Les populations roms sont largement sous-représentées dans les assemblées et les administrations locales et nationales de tous les pays européens. C’est une grave lacune de notre démocratie, qui viole leur droit à la participation à la vie politique et perpétue une situation d’exclusion et de marginalisation touchant dix à douze millions de personnes.

Il existe plusieurs explications de l’aliénation politique des Roms, parmi lesquelles la longue histoire de discrimination et de répression de cette minorité en Europe. Même après le génocide des Roms par les nazis, il n’y a pas eu de véritable changement d’attitude au sein de la population majoritaire et il a fallu attendre des années avant d’envisager l’éventualité d’une compensation des membres survivants des familles de victimes(1).

La persécution n’a pas pris fin à la chute du régime d’Hitler. De nombreuses années après la Seconde Guerre mondiale, des familles roms ont été chassées d’une région à l’autre dans de nombreux pays d’Europe, personne ne souhaitant les accueillir. Les gouvernements concernés ont mis beaucoup de temps à présenter des excuses à la communauté rom pour ces violations des droits de l'homme.

Il n’y a rien d’étonnant à ce que cette histoire ait engendré chez les Roms de l’amertume et un sentiment d’exclusion et d’aliénation. Tous les efforts visant à encourager la participation des Roms à la vie publique doivent prendre en compte cette donnée fondamentale.

Les communautés roms sont très souvent socialement isolées et dispersées. Du coup, elles risquent d’être peu au courant des mécanismes politiques et électoraux et de ne pas disposer de certaines informations essentielles. Elles sont donc également vulnérables à des irrégularités électorales. Un autre obstacle majeur à leur participation tient au fait que beaucoup de Roms ne sont inscrits ni sur les registres de l’état civil ni sur les listes électorales, ne disposent pas des documents d’identité nécessaires et ne sont donc pas autorisés à voter. Une participation politique informée et responsable dépend souvent du niveau d’instruction. Le fossé dramatique existant dans ce domaine entre la population majoritaire et les Roms constitue encore un autre obstacle à leur participation.

Les partis politiques de la société majoritaire sont responsables de cette situation. D’une manière générale, ils se sont très peu intéressés au sort des communautés roms. Non seulement ils n’ont pas invité des représentants des Roms à figurer sur leurs listes de candidats aux élections, mais ils les ont très rarement consultés.

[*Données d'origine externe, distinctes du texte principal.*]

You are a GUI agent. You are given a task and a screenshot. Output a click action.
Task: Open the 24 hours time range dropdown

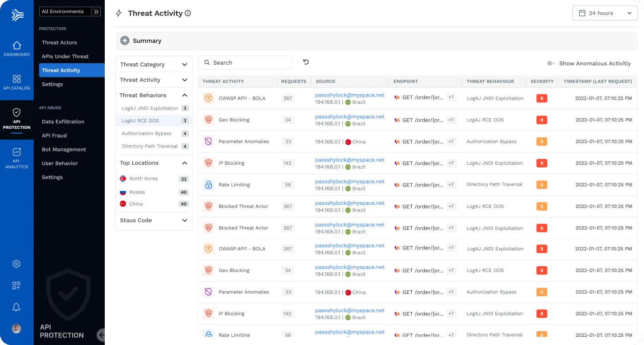[x=604, y=13]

Etant donné que les Roms participent généralement très peu aux élections, on ne considère pas qu’ils constituent un électorat intéressant lors des campagnes électorales. Les partis politiques savent aussi que les campagnes en faveur des Roms risquent de compromettre leurs chances d’être élus. Par contre, des partis extrémistes ont pris les Roms pour cible dans des déclarations xénophobes afin d’exploiter les tendances réactionnaires de l’électorat. C’est une des raisons pour lesquelles certains des préjugés les plus pernicieux concernant les Roms sont si largement répandus.

Malheureusement, certains partis politiques en place n’ont pas reconnu clairement le caractère inacceptable de cet antitsiganisme. J’ai constaté avec un profond regret que même certains hauts responsables politiques ont fait des déclarations nettement racistes concernant les Roms, sans établir de distinction entre quelques individus à la conduite répréhensible et l’ensemble de la communauté ethnique. De tels propos n’incitent pas les jeunes Roms à s’intéresser à la vie politique.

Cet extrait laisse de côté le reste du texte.